45  

Стоило Беверли подойти к тостеру и опустить в него лепешки, как она услышала доносившийся из-за стены скрежет сверла. Решив, что в дом забрались крысы, она стала испуганно озираться. Как они сюда попали? Она внутренне содрогнулась, представив этих тварей, снующих по подземным лабиринтам, разоряющих могилы и пробирающихся между белыми, словно слепые черви, корнями деревьев. Впрочем, уже в следующий миг странные звуки смолкли. Беверли поймала вылетевшие из тостера гренки и совершенно успокоилась.


Питер Лейк просверлил отверстие глубиной десять дюймов. Мышцы его страшно ныли. Ему хотелось пить. За миг до того, как Беверли, решившая немного поиграть на рояле, прошла мимо двери (Беверли обязательно увидела бы его, взгляни она налево), он рухнул на кожаную кушетку и закрыл глаза.

Она поставила на инструмент блюдце с гренками и фарфоровую чашку цвета слоновой кости, в которую был налит горячий чай. Когда она была маленькой, папа ругал ее за это. На рояле действительно осталось несколько светлых кружков, но хуже он от этого звучать не стал. Она открыла крышку, под которой таились желтоватые зубы этого беззлобного черного чудища. Что она будет играть? Пожалуй, «Прощание», одну из самых любимых своих пьес. Она проводит лихорадку. Впрочем, эта пьеса была слишком красивой и могла остановить на скаку лошадь. Вновь вспомнив слова отца, она решила исполнить более динамичную пьесу, аллегро из скрипичного концерта Брамса в переложении для фортепьяно. Она раскрыла папку с нотами на нужной странице. Пар от горячего чая походил на облака, плывущие над горными кряжами нот, встававшими строка за строкой, хребет за хребтом. Смелое и волнующее начало пьесы больше всего походило на крик, исходящий из сокровенных глубин человеческого сердца. Беверли собралась с духом и заиграла. Эхо первых аккордов затерялось в потоке созвучий.


Питер Лейк продолжал валяться на кушетке. Вопреки своему обыкновению он позволил себе расслабиться на рабочем месте, что, помимо прочего, выражалось в том, что он разбросал инструменты по всей комнате. Музыка застала его врасплох. Сердце его замерло, и он взвился в воздух, испытывая те же чувства, которые испытывает пес, проснувшийся оттого, что на него наступили. Впрочем, в тот же миг он пришел в себя (что, несомненно, свидетельствовало о его высоком профессионализме) и превратился из грабителя, взбудораженного концертом, в обычного человека. Оставив свои инструменты и куртку там же, где они и лежали, он пошел на звук.

Его влекла не сама эта прекрасная и немного грустная музыка, но нечто куда более важное.
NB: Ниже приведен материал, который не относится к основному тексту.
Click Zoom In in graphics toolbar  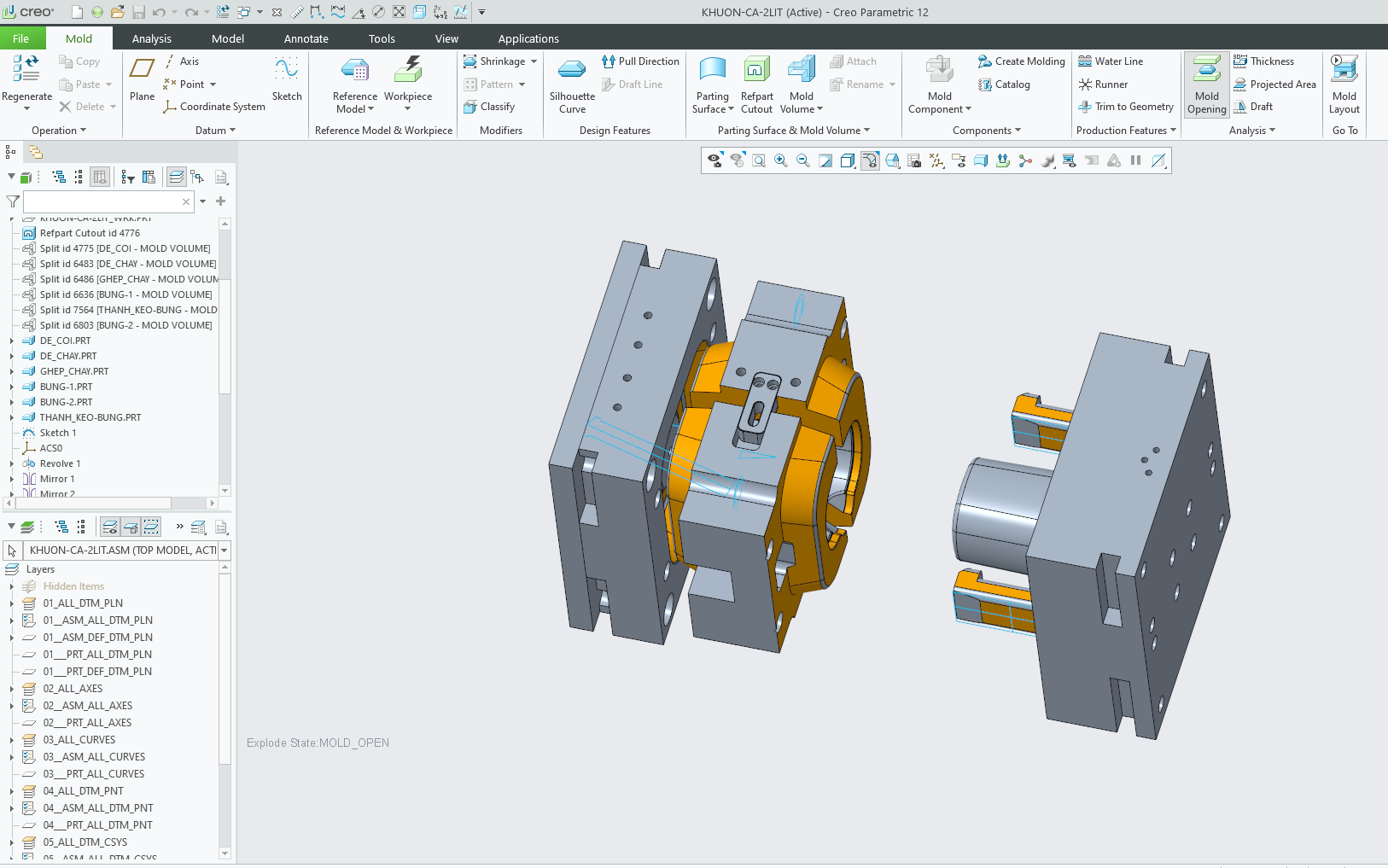coord(781,160)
Музыка казалась ему не последовательностью осмысленных звуков, но скорее пением стРУн, унизанных зеленоватыми жемчужинами, что сверкали по ночам над мостами. Они загорались с приходом темноты и всегда представлялись ему символом чего-то по-настоящему родного, но совершенно неведомого остальному миру. Что сталось бы с ним, не будь на свете этих фонарей? Непреложные и прекрасные, они успокаивали Питера Лейка, примиряли его с жизнью. Музыка, которую он слышал сейчас, походила на их сияние, которому не мог помешать никакой туман.

Забыв и думать об оружии, он подошел к двери комнаты и изумленно замер, увидев, что черным, неистовым двигателем, производившим эту волшебную музыку, управляет замотанная в полотенце молодая девушка с мокрыми волосами, заплетенными в косу. Взмокнув от напряжения, она приводила в движение этот неподъемный инструмент. Она пела и говорила с роялем, льстила ему, подбадривала его.

– Да-да, – говорила она, – а теперь так!

Она мурлыкала и пела ноты, жмурилась, качала головой, улыбалась. Руки ее были заняты тяжелой работой, связки и мышцы шеи и плеч находились в постоянном движении. Она готова была разрыдаться, но Питер Лейк не понимал и не мог понять этого. С ним происходила что-то странное: музыка так разбередила ему душу, что он потерял не только контроль над собой, но и способность двигаться. Он стоял как вкопанный до тех пор, пока Беверли не закончила исполнение пьесы и не захлопнула крышку инструмента. Только теперь он обратил внимание на ее странное учащенное дыхание, какое обычно бывает у больных, снедаемых горячим мраком лихорадки.

Еле живая от усталости, она положила руки на инструмент. Питер Лейк не сводил с нее глаз. Как он стыдился в этот момент самого себя! Ведь он хотел ограбить этот дом, он забрался в него без спроса, от него разило потом, и, наконец, он смотрел на Беверли без ее ведома.